レベッカは<魅了の魔眼>という魔眼の一種を使用できる。
彼女の魔法の存在を知らなければ永遠に気付けなかった。
「なら簡単です。目の届かない死角から攻撃すれば防がれることは無い」
私はそう言いながら、魔法陣を出現させる。
「……私の魔眼に気付いたのは見事。だけど、今の会話で時間を稼がせてもらった」
アカメの言葉と共に、上空から何かが飛び降りてくる。
「な……!」
「あれは……!?」
それは、彼女が従える悪魔系の魔物達だった。
魔物の一人は言った。
「赤眼の魔軍将殿、ここはお任せを」
「任せる」
アカメがそう言うと、魔物達は私達の方に一斉に襲い掛かってくる。
「ちっ!!」
「く……エミリアさん、後ろに下がって!!」
サクラは私を庇うように、カレンの聖剣を使って魔物を切り裂いていく。
しかし、その間に、アカメはどんどん上空へと上がっていき―――
「もう一人の勇者、レイに伝えて。

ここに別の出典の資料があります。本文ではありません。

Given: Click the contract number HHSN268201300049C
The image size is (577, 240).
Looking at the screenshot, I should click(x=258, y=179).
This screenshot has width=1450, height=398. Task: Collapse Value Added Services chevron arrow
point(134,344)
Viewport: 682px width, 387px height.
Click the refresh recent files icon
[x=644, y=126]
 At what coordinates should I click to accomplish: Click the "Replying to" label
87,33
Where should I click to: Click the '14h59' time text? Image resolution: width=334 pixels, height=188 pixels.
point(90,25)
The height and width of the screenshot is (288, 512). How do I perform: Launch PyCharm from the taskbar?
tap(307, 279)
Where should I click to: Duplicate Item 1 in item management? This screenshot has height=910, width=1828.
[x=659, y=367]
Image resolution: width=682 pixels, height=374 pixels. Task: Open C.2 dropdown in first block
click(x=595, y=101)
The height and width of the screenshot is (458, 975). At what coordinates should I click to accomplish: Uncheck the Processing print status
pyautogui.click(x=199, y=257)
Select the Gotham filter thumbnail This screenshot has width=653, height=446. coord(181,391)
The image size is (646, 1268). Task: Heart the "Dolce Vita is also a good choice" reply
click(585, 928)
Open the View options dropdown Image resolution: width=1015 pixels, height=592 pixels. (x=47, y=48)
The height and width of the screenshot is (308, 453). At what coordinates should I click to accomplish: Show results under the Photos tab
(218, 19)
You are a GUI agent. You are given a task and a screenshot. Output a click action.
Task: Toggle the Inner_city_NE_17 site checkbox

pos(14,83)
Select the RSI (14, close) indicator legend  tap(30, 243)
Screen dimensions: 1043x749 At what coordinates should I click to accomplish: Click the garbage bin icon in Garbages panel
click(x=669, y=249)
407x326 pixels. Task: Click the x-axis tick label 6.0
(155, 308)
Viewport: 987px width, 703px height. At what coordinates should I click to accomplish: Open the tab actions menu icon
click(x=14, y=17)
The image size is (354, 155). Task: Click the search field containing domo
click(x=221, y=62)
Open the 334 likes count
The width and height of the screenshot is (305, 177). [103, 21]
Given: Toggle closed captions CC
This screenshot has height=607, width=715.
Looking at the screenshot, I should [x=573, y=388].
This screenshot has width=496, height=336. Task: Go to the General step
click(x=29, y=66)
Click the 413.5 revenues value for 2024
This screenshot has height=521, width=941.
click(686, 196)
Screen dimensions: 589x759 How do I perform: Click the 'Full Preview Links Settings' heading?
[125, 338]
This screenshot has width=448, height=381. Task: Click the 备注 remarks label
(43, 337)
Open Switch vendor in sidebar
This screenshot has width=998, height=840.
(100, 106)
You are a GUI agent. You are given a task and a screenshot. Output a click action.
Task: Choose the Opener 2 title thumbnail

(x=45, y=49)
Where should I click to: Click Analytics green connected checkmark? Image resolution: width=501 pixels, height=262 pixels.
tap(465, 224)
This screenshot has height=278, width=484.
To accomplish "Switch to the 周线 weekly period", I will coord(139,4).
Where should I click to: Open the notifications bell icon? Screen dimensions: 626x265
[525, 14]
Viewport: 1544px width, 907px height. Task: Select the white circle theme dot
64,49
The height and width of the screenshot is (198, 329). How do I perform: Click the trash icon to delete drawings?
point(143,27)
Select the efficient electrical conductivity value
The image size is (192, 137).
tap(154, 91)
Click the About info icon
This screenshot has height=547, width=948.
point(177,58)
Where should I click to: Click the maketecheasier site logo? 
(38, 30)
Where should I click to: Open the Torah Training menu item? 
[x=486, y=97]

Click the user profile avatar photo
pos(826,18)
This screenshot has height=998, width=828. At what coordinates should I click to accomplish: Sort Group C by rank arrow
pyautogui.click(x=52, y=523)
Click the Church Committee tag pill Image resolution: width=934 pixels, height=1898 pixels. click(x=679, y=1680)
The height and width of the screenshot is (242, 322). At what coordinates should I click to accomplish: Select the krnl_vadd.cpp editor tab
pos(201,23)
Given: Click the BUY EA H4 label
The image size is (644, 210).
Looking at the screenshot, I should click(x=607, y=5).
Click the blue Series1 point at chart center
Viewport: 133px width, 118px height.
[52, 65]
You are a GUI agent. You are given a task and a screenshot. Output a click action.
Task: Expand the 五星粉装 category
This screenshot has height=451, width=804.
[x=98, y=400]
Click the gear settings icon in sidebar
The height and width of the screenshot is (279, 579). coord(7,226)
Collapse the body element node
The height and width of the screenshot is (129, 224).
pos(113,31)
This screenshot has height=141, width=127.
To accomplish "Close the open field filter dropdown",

……勇者なんて止めるように、と」
それだけ言い残して、彼女の姿は見えなくなった。
「 アイツ、許さない!!」
サクラは逃げたアカメに怒りを向ける!!
「サクラさん、今は目の前の敵に集中しましょう!」
「……はい!」
そうして、私とサクラは二人で協力しながら目の前の魔物達と戦う。